Eva
Eva apareció un día en mi casa con tres jirafas... No, no es la típica metáfora de los blogs, no. Es que, la tía ¡APARECIÓ CON TRES JIRAFAS! 
Obviamente no eran tres jirafas tamaño natural, eran de juguete: el padre, la madre y el cachorro. Bastante realistas, por cierto, he de decir que tanto el macho como la hembra se distinguen perfectamente por razones obvias (véase el chochazo del animalico de la foto).
El caso es que Eva siempre hace regalos rarísimos. Llega con paquetes envueltos de alguna forma medio sorprendente, te los entrega con una sonrisa tan limpia como ella y... espera...
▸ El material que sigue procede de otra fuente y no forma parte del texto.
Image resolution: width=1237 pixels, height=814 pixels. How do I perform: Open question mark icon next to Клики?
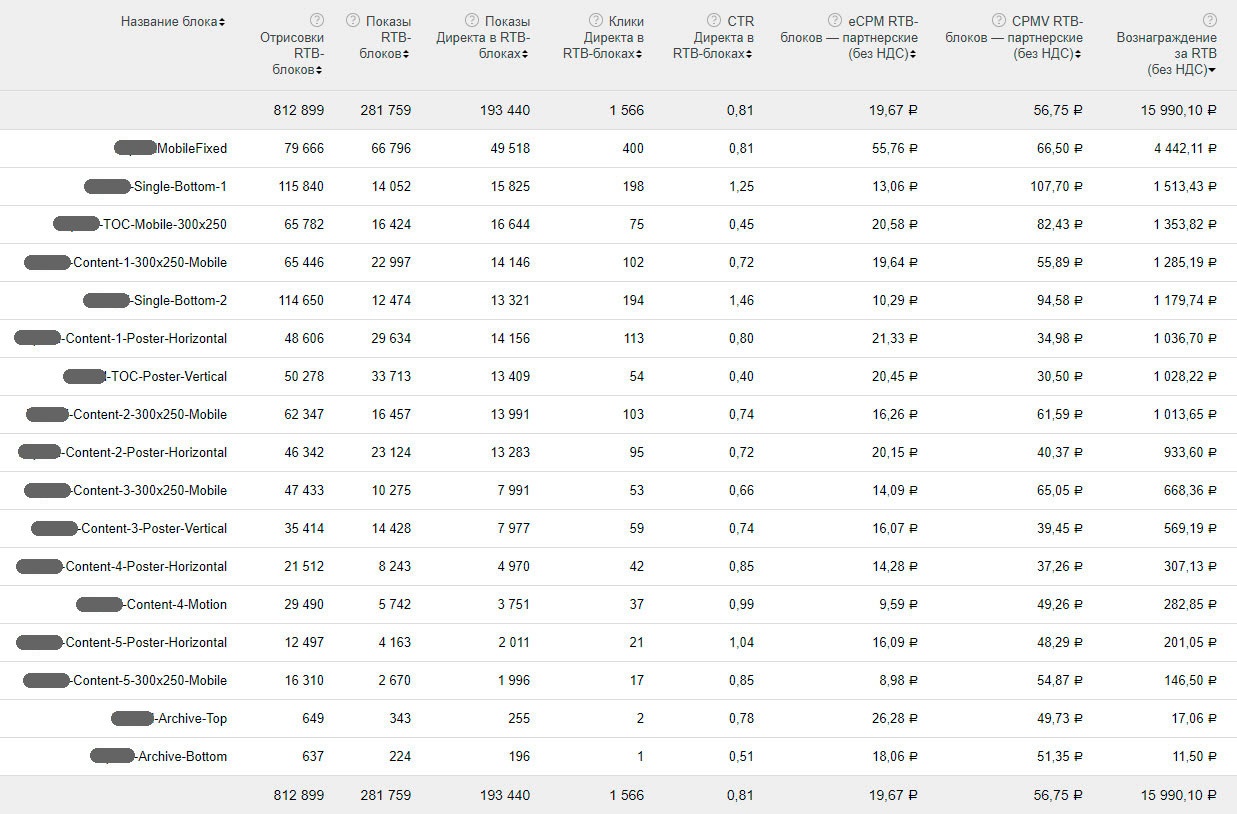point(595,20)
Vale la pena esperar porque, a ver, ¿qué cara pondríais vosotros si al abrir un paquete os encontrais con la familia jirafil al completo? ¿Y con una esfera tamaño melón hecha de marfil? ¿Y con una especie de peonza de papel de colores hecha al más puro estilo tradicional japonés?
Poco a poco sus regalos han ido ocupando su sitio, tomando importancia en cada rincón de mi casa, como ella en mi corazón.
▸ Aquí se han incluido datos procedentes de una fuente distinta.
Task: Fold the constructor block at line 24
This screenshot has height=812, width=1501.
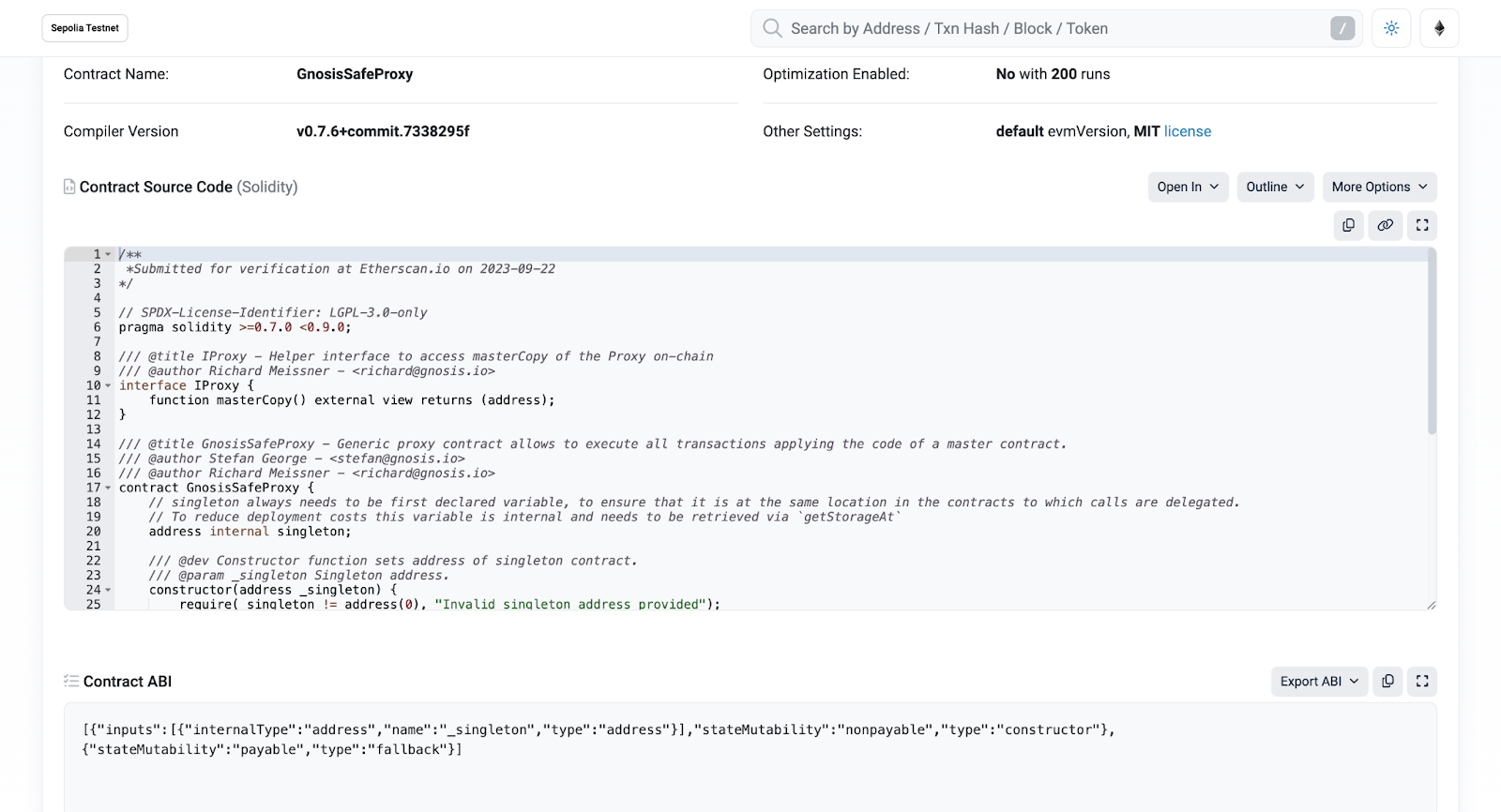Action: tap(108, 591)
Han pasado seis años desde que llegaron las jirafas. Al principio, como no sabía qué hacer con ellas, las puse dentro de las macetas, para que estuvieran en su hábitat natural. El otro día mi hijo de cuatro años las fue poniendo en fila en plan "la senda de los elefantes" por el pasillo de casa. Ya han encontrado su lugar.
Han pasado ocho años ¿ocho? Desde que encontré a Eva. Al principio, después de "desenvolverla" tampoco supe donde ponerla. Era tan rara y tan pura, que nunca había imaginado un sitio para ella en la estantería de mi cabeza. Al final, como sus regalos, ella ha encontrado su lugar, un sitio donde no cabría nada similar, porque no hay nada que se le parezca.
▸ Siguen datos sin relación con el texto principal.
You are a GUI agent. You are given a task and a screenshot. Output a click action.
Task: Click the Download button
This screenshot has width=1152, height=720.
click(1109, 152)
La bola de marfil sigue rodando por casa, de vez en cuando me hace tropezar, se me enreda entre las piernas, obstinada, descarada, para que no se me ocurra olvidar a Eva, aunque ella no esté, aunque sea tan independiente, aunque se escape...
El lunes pasado me llegó el objeto más increíble de todos los que me había entregado: entró en casa, sonrío con la cara más luminosa que le conozco y me entregó su corazón encuadernado a gusanillo. No es la típica metáfora de los blogs, no: es que me dio su corazón, tal cual, entre tapas de cartón, derramado en sus poemas.
Ay, Eva... Te vas...

sonrisa dijo
Estoy segura de que cuidarás de mi corazón encuadernado y con gusanillo, lo sé. Gracias a ti es más generoso y transparente. Aquí van dos lágrimas emocionadas.